一方、外野は、内野に比べると守備の負担は少ないだけに、本職ではない位置に入れることも予想される。ポジションごとに振りわけると、以下のように予想される。
■左翼
筒香嘉智(DeNA)
秋山翔吾(西武)
内川聖一(ソフトバンク)
■中堅
青木宣親(アストロズ)
秋山翔吾(西武)
■右翼
鈴木誠也(広島)
青木宣親(アストロズ)
平田良介(中日)
秋山翔吾(西武)
昨シーズン、主に中堅を守ったのは秋山祥吾(西武)のみ。秋山が中堅に入るのが定石とも思われるが、小久保監督は、中堅は青木宣親(アストロズ)で考えている様子。メジャーでは右翼中心の青木だが、ヤクルト時代は不動の中堅でゴールデン・グラブ賞の常連だった。中堅でも問題はないだろう。
そうなると、右翼は鈴木誠也(広島)か。プレミア12で見せた平田良介(中日)の勝負強い打撃も捨てがたい。
左翼は、筒香嘉智(DeNA)が本命だが、DHでの起用となれば、小久保監督が外野3ポジションでの起用を示唆している秋山が入ることになる。内川聖一(ソフトバンク)も、昨シーズンは一塁中心だったが、2015年は左翼で114試合に出場。非常事態になれば出番があるかもしれない。

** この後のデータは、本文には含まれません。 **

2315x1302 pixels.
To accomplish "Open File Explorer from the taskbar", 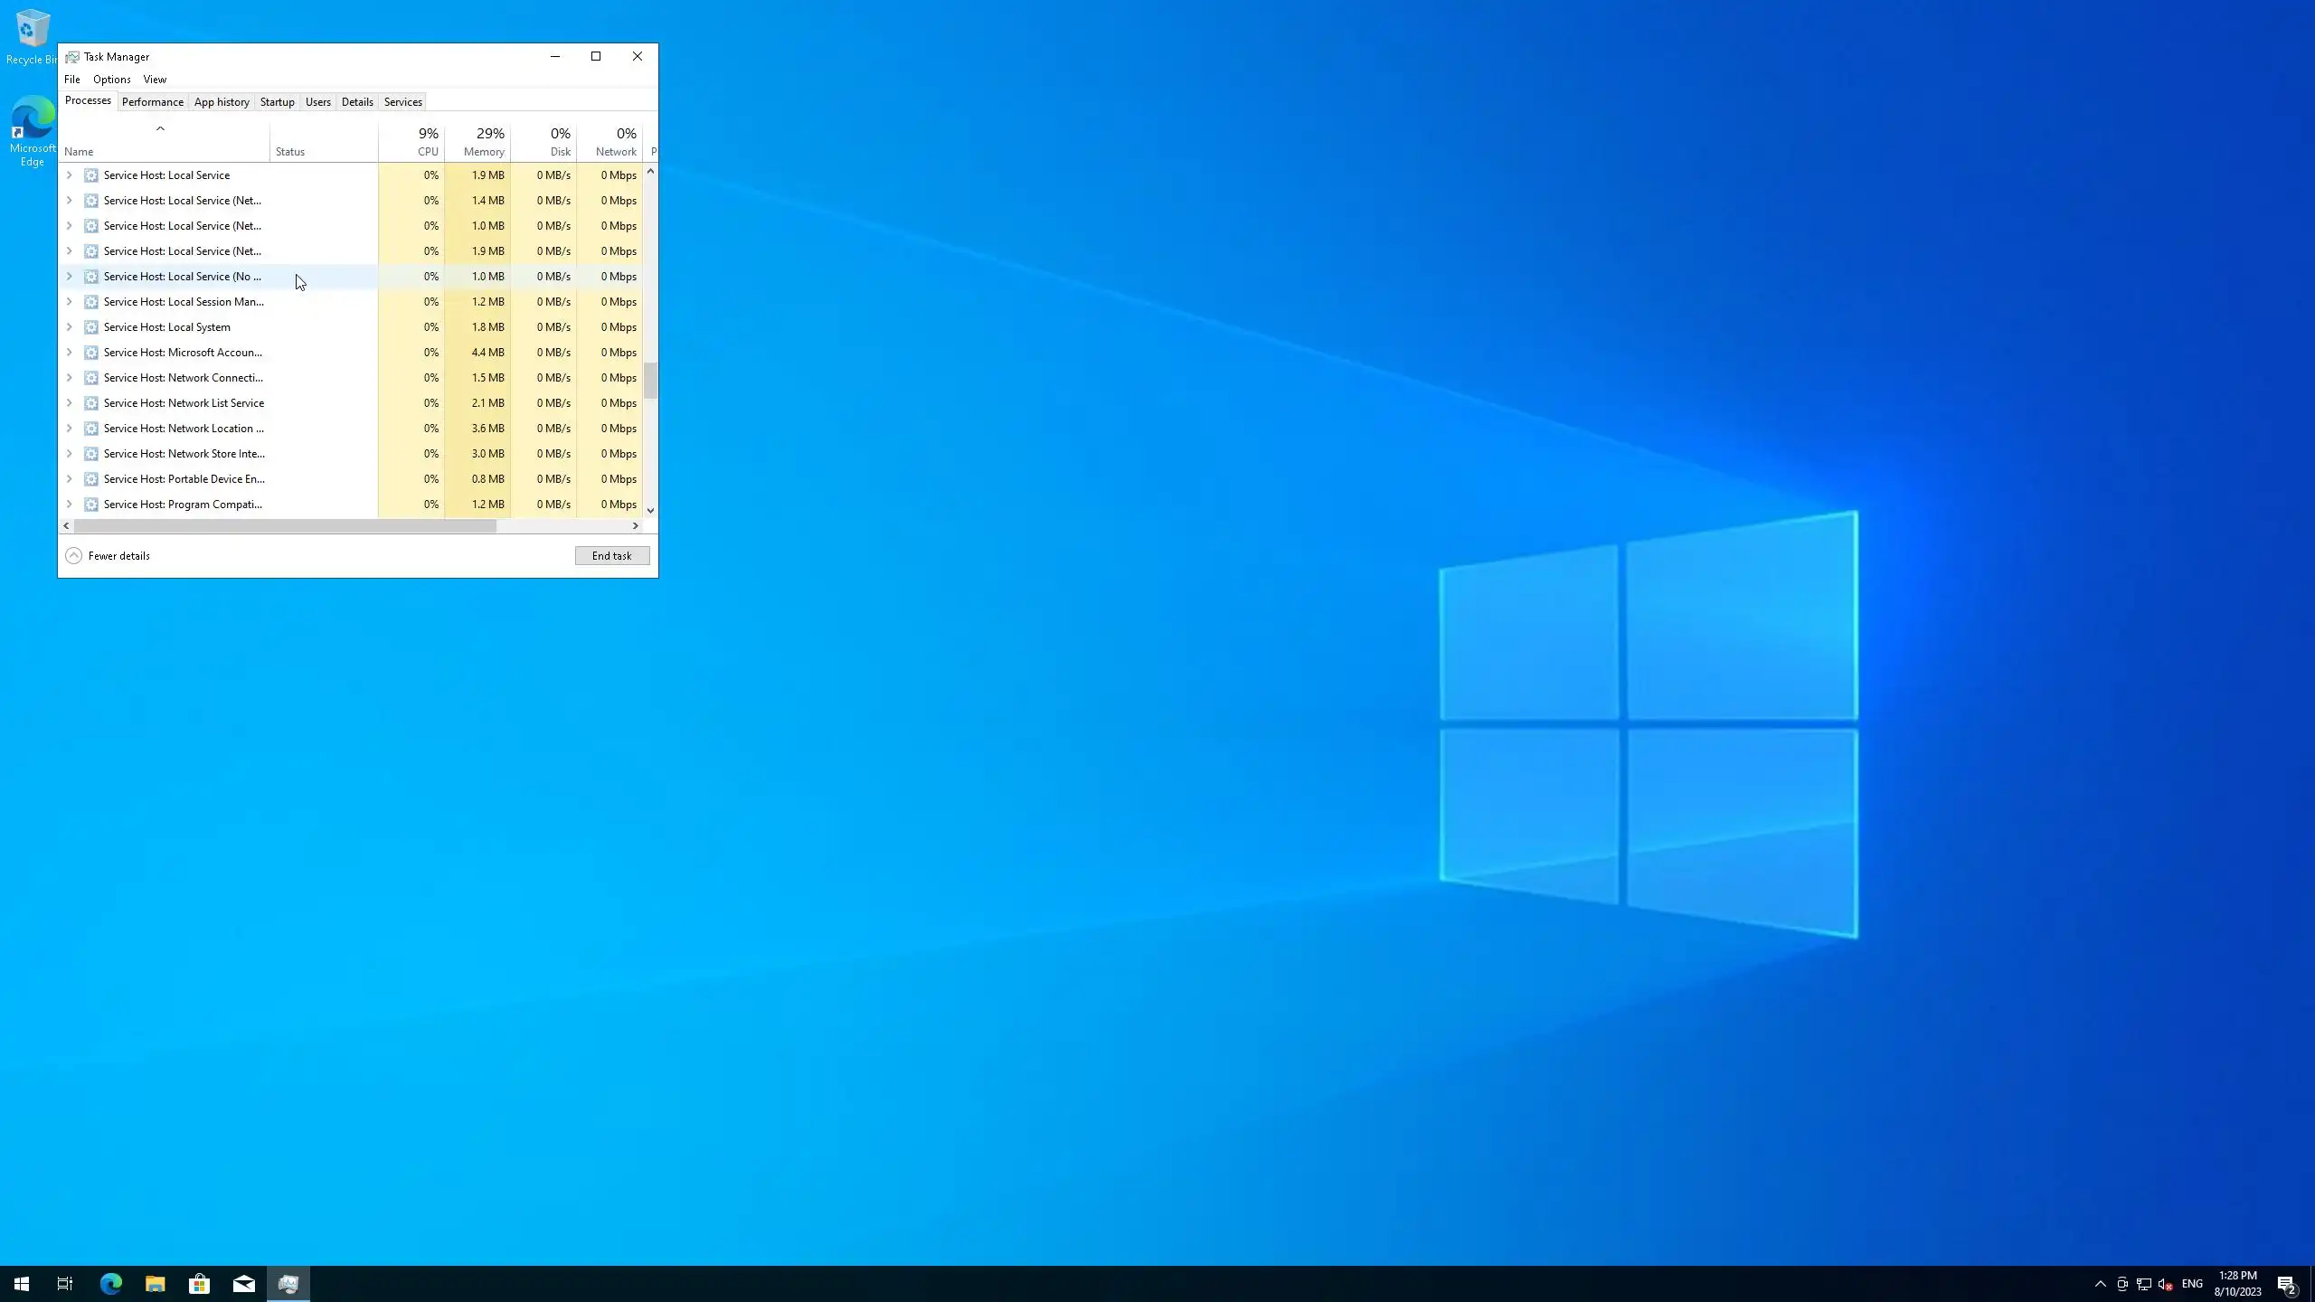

捕手は、大野奨太(日本ハム)、嶋基宏(楽天)、小林誠司(巨人)の3名。昨秋の強化試合では、小林が2試合、嶋と大野が1試合にそれぞれスタメン出場。トータルの経験では嶋がリードしているが、キャンプで足の張りを訴えており、本調子で臨めるかどうか。
昨秋のオランダとの強化試合でのサヨナラ打を放ち、キャンプでは小久保監督視察時の紅白戦で2安打を放ったことで、大野の印象がアップしている感はある。いずれにしても、強化合宿や壮行試合での調子、投手との相性を考慮しての起用となるだろう。